Problem: Reproduce the data below word for word, keeping every line and its spacing unchanged.

Excerpted records:
────────

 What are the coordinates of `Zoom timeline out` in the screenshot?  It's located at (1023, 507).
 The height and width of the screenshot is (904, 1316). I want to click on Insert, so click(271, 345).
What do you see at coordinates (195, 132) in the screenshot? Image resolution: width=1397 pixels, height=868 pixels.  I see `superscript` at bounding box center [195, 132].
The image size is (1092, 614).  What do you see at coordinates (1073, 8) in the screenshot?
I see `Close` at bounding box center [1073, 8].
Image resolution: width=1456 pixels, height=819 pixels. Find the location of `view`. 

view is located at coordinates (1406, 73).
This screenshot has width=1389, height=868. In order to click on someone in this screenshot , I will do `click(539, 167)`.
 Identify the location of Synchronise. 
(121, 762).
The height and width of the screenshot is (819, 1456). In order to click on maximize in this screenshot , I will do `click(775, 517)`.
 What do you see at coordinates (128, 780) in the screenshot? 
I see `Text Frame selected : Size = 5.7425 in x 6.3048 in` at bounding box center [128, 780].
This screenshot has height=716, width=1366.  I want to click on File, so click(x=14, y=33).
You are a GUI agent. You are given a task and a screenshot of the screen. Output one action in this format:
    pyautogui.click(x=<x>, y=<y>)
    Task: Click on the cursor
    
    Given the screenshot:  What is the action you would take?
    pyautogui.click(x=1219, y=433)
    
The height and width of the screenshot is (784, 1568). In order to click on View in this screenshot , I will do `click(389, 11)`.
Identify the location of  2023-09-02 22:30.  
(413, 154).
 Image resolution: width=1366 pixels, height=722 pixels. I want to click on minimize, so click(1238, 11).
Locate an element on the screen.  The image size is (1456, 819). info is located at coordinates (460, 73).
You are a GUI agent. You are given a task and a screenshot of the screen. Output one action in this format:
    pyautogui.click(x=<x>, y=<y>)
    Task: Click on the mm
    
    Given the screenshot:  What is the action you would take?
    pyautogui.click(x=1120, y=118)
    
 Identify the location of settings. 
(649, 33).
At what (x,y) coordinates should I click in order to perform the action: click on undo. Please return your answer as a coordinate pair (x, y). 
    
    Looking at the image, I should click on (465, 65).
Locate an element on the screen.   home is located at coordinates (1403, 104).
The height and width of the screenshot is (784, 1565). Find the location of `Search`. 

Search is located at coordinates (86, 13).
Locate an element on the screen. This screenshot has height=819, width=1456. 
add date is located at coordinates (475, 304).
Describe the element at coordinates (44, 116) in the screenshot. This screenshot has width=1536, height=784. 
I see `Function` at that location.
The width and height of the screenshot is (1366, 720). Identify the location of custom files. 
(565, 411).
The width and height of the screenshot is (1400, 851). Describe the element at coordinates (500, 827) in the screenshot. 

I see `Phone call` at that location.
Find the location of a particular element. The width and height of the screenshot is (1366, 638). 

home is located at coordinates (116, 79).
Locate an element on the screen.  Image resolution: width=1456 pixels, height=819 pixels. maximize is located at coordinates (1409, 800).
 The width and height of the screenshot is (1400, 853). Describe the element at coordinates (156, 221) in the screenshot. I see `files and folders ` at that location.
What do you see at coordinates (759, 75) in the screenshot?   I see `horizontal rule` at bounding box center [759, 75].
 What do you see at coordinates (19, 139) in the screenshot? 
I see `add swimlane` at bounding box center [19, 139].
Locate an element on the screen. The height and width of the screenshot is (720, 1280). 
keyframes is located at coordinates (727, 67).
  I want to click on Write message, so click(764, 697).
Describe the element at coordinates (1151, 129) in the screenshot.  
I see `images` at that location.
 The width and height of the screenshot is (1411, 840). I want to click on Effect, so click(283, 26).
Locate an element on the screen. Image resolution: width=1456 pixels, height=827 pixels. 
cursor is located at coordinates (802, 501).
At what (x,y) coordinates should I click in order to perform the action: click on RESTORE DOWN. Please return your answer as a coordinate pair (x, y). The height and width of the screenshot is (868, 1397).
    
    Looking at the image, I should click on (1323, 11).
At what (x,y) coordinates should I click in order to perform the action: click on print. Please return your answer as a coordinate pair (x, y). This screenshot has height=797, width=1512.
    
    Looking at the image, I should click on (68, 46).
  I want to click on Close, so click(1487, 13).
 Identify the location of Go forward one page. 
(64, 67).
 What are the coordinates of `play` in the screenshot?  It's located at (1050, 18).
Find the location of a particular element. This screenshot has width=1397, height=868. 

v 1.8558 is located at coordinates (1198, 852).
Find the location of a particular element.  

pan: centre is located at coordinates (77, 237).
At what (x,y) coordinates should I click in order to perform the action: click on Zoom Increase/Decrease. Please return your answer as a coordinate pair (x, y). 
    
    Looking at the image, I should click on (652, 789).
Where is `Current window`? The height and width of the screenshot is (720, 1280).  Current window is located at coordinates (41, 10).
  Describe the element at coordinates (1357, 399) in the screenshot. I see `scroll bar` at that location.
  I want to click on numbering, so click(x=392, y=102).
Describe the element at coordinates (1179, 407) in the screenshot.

────────

Expected answer:
 What are the coordinates of `Zoom timeline out` in the screenshot?  It's located at (1023, 507).
 The height and width of the screenshot is (904, 1316). I want to click on Insert, so click(271, 345).
What do you see at coordinates (195, 132) in the screenshot? Image resolution: width=1397 pixels, height=868 pixels.  I see `superscript` at bounding box center [195, 132].
The image size is (1092, 614).  What do you see at coordinates (1073, 8) in the screenshot?
I see `Close` at bounding box center [1073, 8].
Image resolution: width=1456 pixels, height=819 pixels. Find the location of `view`. 

view is located at coordinates (1406, 73).
This screenshot has width=1389, height=868. In order to click on someone in this screenshot , I will do `click(539, 167)`.
 Identify the location of Synchronise. 
(121, 762).
The height and width of the screenshot is (819, 1456). In order to click on maximize in this screenshot , I will do `click(775, 517)`.
 What do you see at coordinates (128, 780) in the screenshot? 
I see `Text Frame selected : Size = 5.7425 in x 6.3048 in` at bounding box center [128, 780].
This screenshot has height=716, width=1366.  I want to click on File, so click(x=14, y=33).
You are a GUI agent. You are given a task and a screenshot of the screen. Output one action in this format:
    pyautogui.click(x=<x>, y=<y>)
    Task: Click on the cursor
    
    Given the screenshot:  What is the action you would take?
    pyautogui.click(x=1219, y=433)
    
The height and width of the screenshot is (784, 1568). In order to click on View in this screenshot , I will do `click(389, 11)`.
Identify the location of  2023-09-02 22:30.  
(413, 154).
 Image resolution: width=1366 pixels, height=722 pixels. I want to click on minimize, so click(1238, 11).
Locate an element on the screen.  The image size is (1456, 819). info is located at coordinates (460, 73).
You are a GUI agent. You are given a task and a screenshot of the screen. Output one action in this format:
    pyautogui.click(x=<x>, y=<y>)
    Task: Click on the mm
    
    Given the screenshot:  What is the action you would take?
    pyautogui.click(x=1120, y=118)
    
 Identify the location of settings. 
(649, 33).
At what (x,y) coordinates should I click in order to perform the action: click on undo. Please return your answer as a coordinate pair (x, y). 
    
    Looking at the image, I should click on (465, 65).
Locate an element on the screen.   home is located at coordinates (1403, 104).
The height and width of the screenshot is (784, 1565). Find the location of `Search`. 

Search is located at coordinates (86, 13).
Locate an element on the screen. This screenshot has height=819, width=1456. 
add date is located at coordinates (475, 304).
Describe the element at coordinates (44, 116) in the screenshot. This screenshot has width=1536, height=784. 
I see `Function` at that location.
The width and height of the screenshot is (1366, 720). Identify the location of custom files. 
(565, 411).
The width and height of the screenshot is (1400, 851). Describe the element at coordinates (500, 827) in the screenshot. 

I see `Phone call` at that location.
Find the location of a particular element. The width and height of the screenshot is (1366, 638). 

home is located at coordinates (116, 79).
Locate an element on the screen.  Image resolution: width=1456 pixels, height=819 pixels. maximize is located at coordinates (1409, 800).
 The width and height of the screenshot is (1400, 853). Describe the element at coordinates (156, 221) in the screenshot. I see `files and folders ` at that location.
What do you see at coordinates (759, 75) in the screenshot?   I see `horizontal rule` at bounding box center [759, 75].
 What do you see at coordinates (19, 139) in the screenshot? 
I see `add swimlane` at bounding box center [19, 139].
Locate an element on the screen. The height and width of the screenshot is (720, 1280). 
keyframes is located at coordinates (727, 67).
  I want to click on Write message, so click(764, 697).
Describe the element at coordinates (1151, 129) in the screenshot.  
I see `images` at that location.
 The width and height of the screenshot is (1411, 840). I want to click on Effect, so click(283, 26).
Locate an element on the screen. Image resolution: width=1456 pixels, height=827 pixels. 
cursor is located at coordinates (802, 501).
At what (x,y) coordinates should I click in order to perform the action: click on RESTORE DOWN. Please return your answer as a coordinate pair (x, y). The height and width of the screenshot is (868, 1397).
    
    Looking at the image, I should click on (1323, 11).
At what (x,y) coordinates should I click in order to perform the action: click on print. Please return your answer as a coordinate pair (x, y). This screenshot has height=797, width=1512.
    
    Looking at the image, I should click on (68, 46).
  I want to click on Close, so click(1487, 13).
 Identify the location of Go forward one page. 
(64, 67).
 What are the coordinates of `play` in the screenshot?  It's located at (1050, 18).
Find the location of a particular element. This screenshot has width=1397, height=868. 

v 1.8558 is located at coordinates (1198, 852).
Find the location of a particular element.  

pan: centre is located at coordinates (77, 237).
At what (x,y) coordinates should I click in order to perform the action: click on Zoom Increase/Decrease. Please return your answer as a coordinate pair (x, y). 
    
    Looking at the image, I should click on (652, 789).
Where is `Current window`? The height and width of the screenshot is (720, 1280).  Current window is located at coordinates (41, 10).
  Describe the element at coordinates (1357, 399) in the screenshot. I see `scroll bar` at that location.
  I want to click on numbering, so click(x=392, y=102).
Describe the element at coordinates (1179, 407) in the screenshot.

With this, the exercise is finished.